¿Qué harías si dispusieras de 100 años de juventud? ¿Y si sólo dispusieras de 10 horas antes de morir? Con este planteamiento a priori tan interesante nos atrapa “In Time“, lo último de Andrew Niccol, director entre otras de Gattaca.
En un futuro indeterminado, los humanos no envejecen más allá de los 25 años, pero en cuanto cumplen los mismos disponen de un sólo año de vida. El dinero no existe, el tiempo es la moneda en cualquier clase de transacción, así que la gente trabaja para obtener tiempo de vida. Pero no todo es tan sencillo, las cuotas son cada vez más caras y la gente de los barrios pobres vive “al día”, es decir, levantándose cada mañana con menos de 24 horas de vida.
En esta situación se encuentra el personaje de Justin Timberlake, un joven de 28 años que se ve obligado a trabajarduro día a día para poder vivir. Sus circunstancias cambian cuando consigue discernir una parte de la verdad que afecta a su civilización: los estratos superiores de la sociedad disponen de eones de tiempo, hasta tal punto que hay gente que es inmortal, mientras que en los suburbios todos los días mueren personas. Este aspecto de la trama, donde se puede ver una crítica al modelo económico y al reparto de la riqueza, me pareció muy bueno, pero poco a poco se diluye.

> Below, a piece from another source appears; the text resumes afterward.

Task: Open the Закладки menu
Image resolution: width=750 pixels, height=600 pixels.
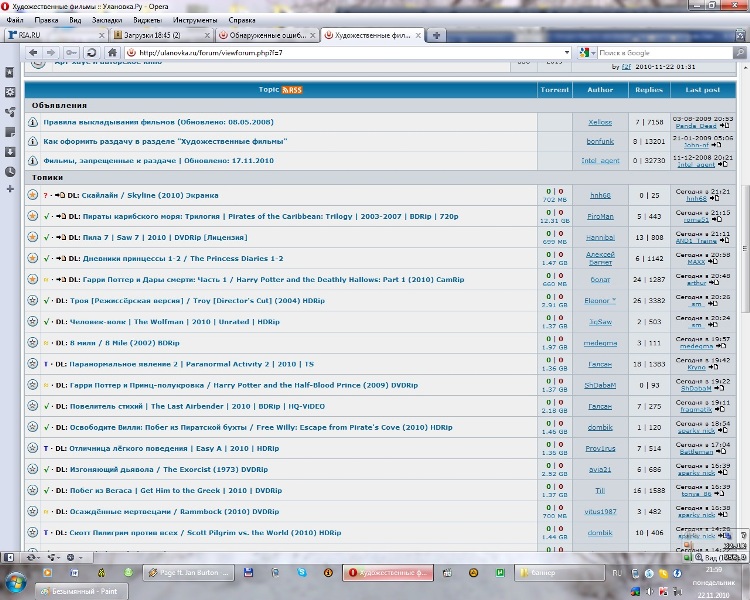Action: pyautogui.click(x=105, y=19)
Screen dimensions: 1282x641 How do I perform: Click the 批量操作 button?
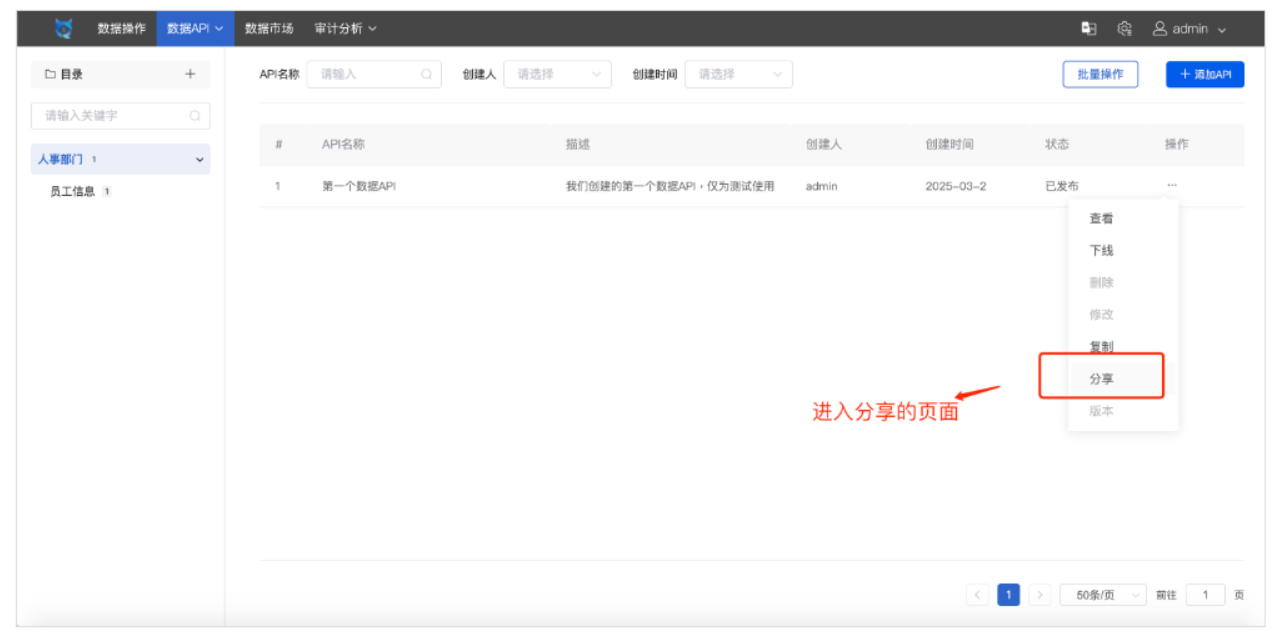(1100, 73)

Y es que la película que empieza implicando mucho al espectador, llegando a trasladarnos la urgencia por conseguir más tiempo, y haciéndonos reflexionar sobre cuestiones morales como si la inmortalidad está justificada si se cimienta en la muerte de otros, poco a poco se desvincula de esta trayectoria y se convierte en una película de acción estándar. La película está bien contada en ambas partes (aunque me quedo con el primer tercio de la cinta, mucho más reflexivo), pero hay aspectos un tanto absurdos o que no se sostienen de ninguna manera, como las escenas de humor barato, que consiguieron de todo menos hacerme reír. Persecuciones, coches, tiros y peleas imperan en esta segunda etapa de la película, y aunque me mantiene atento en la sala hasta su final (que remonta un poco la caída que se sufre en torno a la mitad de la proyección), me hace pensar dónde fue aquella primera parte donde todo era mucho menos superficial.

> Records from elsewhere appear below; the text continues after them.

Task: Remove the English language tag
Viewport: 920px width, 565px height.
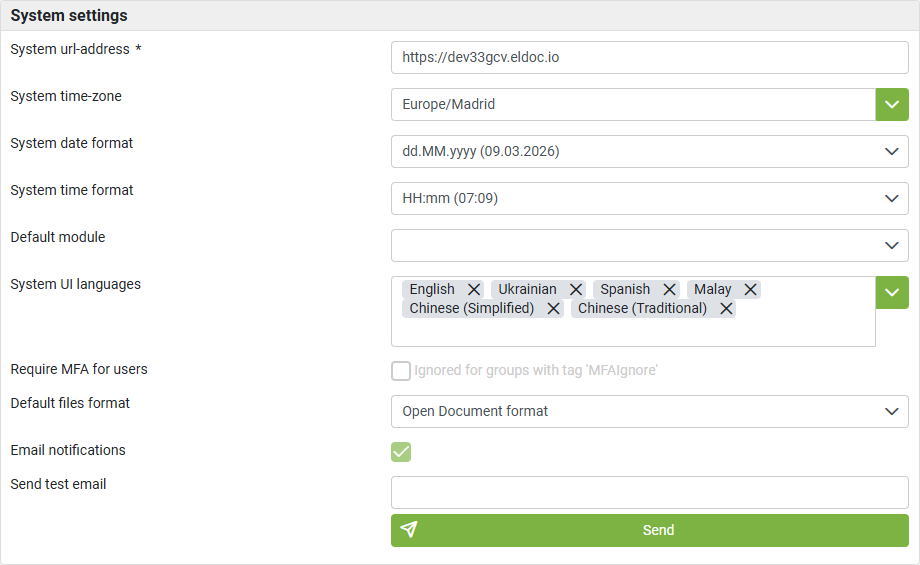Action: point(473,289)
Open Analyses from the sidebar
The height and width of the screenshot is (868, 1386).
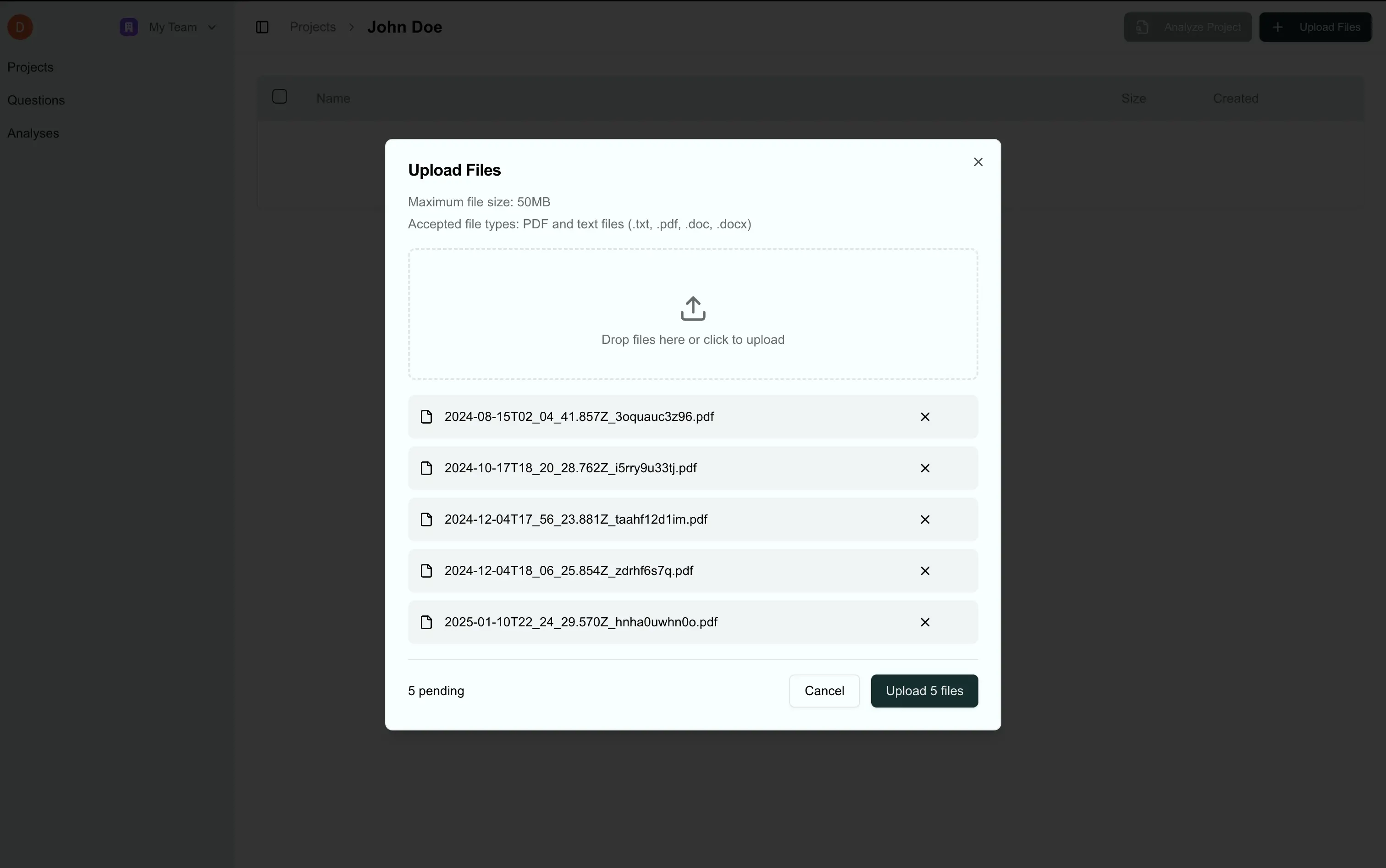click(33, 133)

En cuanto al reparto, todo el peso recae sobre Timberlake, ya que la co-protagonista (Amanda Seyfreid) no veo que se sostenga por sí sola en la película, excepto en dos o tres momentos. Los villanos y personajes secundarios son bastante artificiales en su actuación.
En definitiva, In Time representa un planteamiento moral y argumental muy bueno, que decae para ceder el terreno a la acción absoluta, para volver al final a una nueva reflexión, esta vez menor que al principio de la película. Si bien creo que se podía haber hecho mejor, es una película que se deja ver y que no llega a aburrir en ningún momento, si exceptuamos un pequeño lapso en la mitad de la cinta.